What is Varnish?

Varnish is a high-performance HTTP reverse proxy designed to cache and serve web content extremely fast.
It sits between the client (browser) and your backend server (like nginx or Apache), and serves cached responses without having to hit PHP or MySQL every time.

📍 Typical request flow with Varnish:

  1. The browser sends an HTTPS request
  2. A web server (e.g. nginx on port 443) handles SSL termination
  3. The decrypted request is passed to Varnish on port 80
  4. If the page is cached (hit), Varnish responds directly
  5. If not (miss), it queries the backend (e.g. nginx on port 8080), which executes PHP-FPM (often on port 9000 or via socket)

⚠️ Varnish does not handle SSL. It must sit behind a reverse proxy that terminates TLS (like nginx or Traefik).

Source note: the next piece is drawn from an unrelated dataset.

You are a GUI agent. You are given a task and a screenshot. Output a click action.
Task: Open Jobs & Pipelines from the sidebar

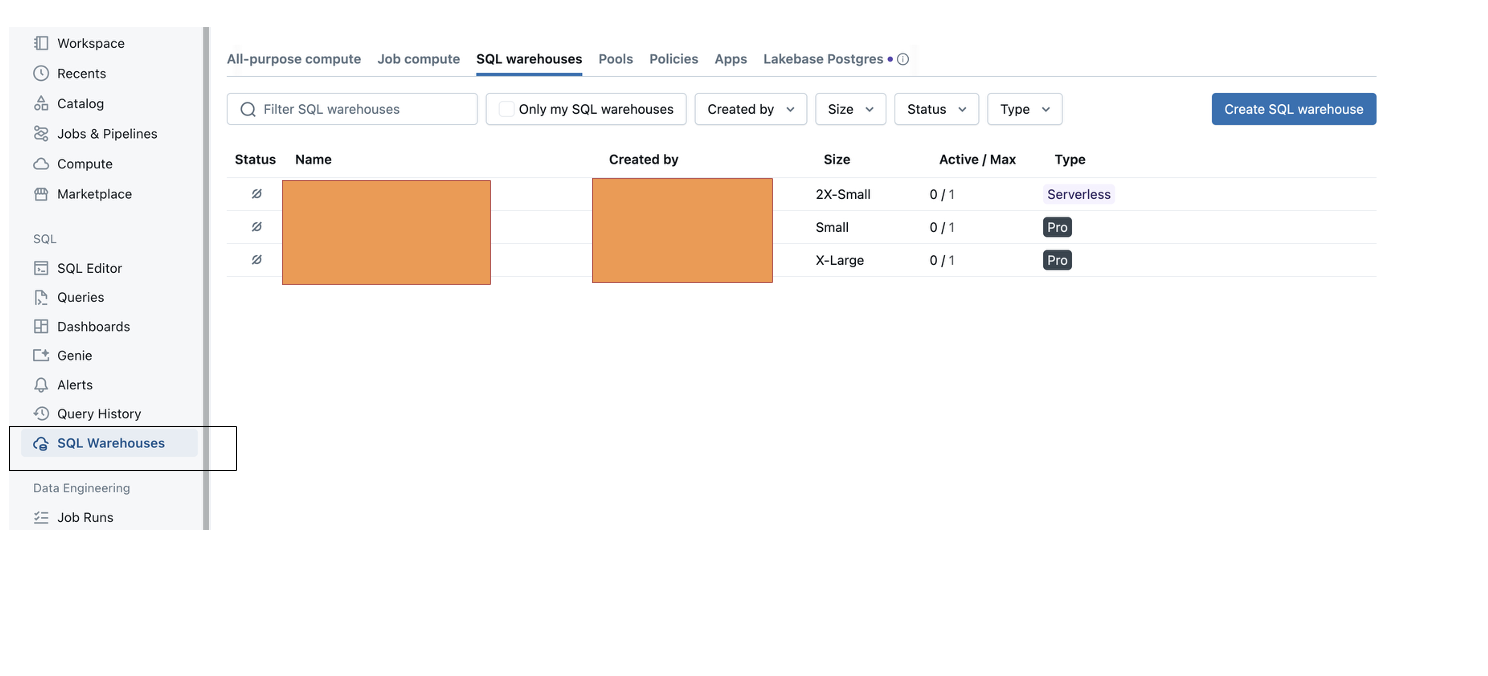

Configuring Varnish with Magento 2

Magento 2 offers native support for Varnish as a Full Page Cache (FPC) backend.

📦 Basic setup:

  1. Go to Magento Admin:
    Stores > Configuration > Advanced > System > Full Page Cache
  2. Select Varnish as the caching application
  3. Click “Export VCL” to download the configuration file

Magento provides a ready-to-use .vcl file that you can plug into your Varnish setup.

🔧 Understanding the VCL file

The .vcl file defines how Varnish behaves:

  • backend servers
  • cache logic
  • TTLs and headers
  • cookie handling
  • purge rules

👉 Official Varnish documentation:
https://varnish-cache.org/docs/

In Magento’s exported VCL file, key components include:

🔹 Backend definition

backend default {
  .host = "127.0.0.1";
  .port = "8080";
}

This tells Varnish where to forward requests when it has no cached version.

🔹 Purge ACL

acl purge {
  "127.0.0.1";
  "localhost";
  "IP publique du serveur";
  "IP du backend";
}

Only these IPs can purge the Varnish cache.


⚙️ Configuring Magento to work with Varnish

env.php : Varnish hosts for purge

Magento keeps track of the Varnish servers to notify for cache purge in the following config:

'http_cache_hosts' => [
    [
        'host' => 'varnish',
        'port' => '6081'
    ]
]

Port 6081 is used by default for PURGE requests (not for regular traffic).

💡 Using Traefik in front?

If you’re using Traefik as your main reverse proxy, there’s no need to pass requests through nginx before reaching Varnish.

➡️ You can route requests directly to Varnish, which then handles caching and, if needed, queries the backend.
This saves time and avoids unnecessary routing.

🏎️ Why is Varnish faster than Magento’s native FPC?

Magento offers FPC stored:

  • in filesystem (default)
  • or in Redis

But in both cases, Magento still has to be partially executed to return the cached response.
With Varnish, the cache sits entirely upstream — no PHP execution and no database access.

With Varnish:

  • No Magento bootstrapping
  • No PHP execution
  • No MySQL queries

Result: pages load in milliseconds, and your infrastructure can focus on real user actions (like buying stuff).

🎯 What not to cache with Varnish

Don’t use Varnish to cache images, media, or static files (JS/CSS). Why?

Magento media includes:

  • hundreds of static files (versioned, digested)
  • multiple product image sizes
  • theme-specific assets

📌 Use a CDN like Cloudflare for those files and configure cache rules there to handle image and asset delivery.

🧩 Handling personalized content?

Full Page Cache is great… unless you need to serve user-specific data:

  • customer-specific prices
  • cart or account-related blocks

Two common approaches:

  1. Use AJAX requests to load dynamic blocks after page load
  2. Use localStorage to manage client-side personalization

The right solution depends on the use case, UX goals, and security concerns.
👉 We’ll cover that in a future article.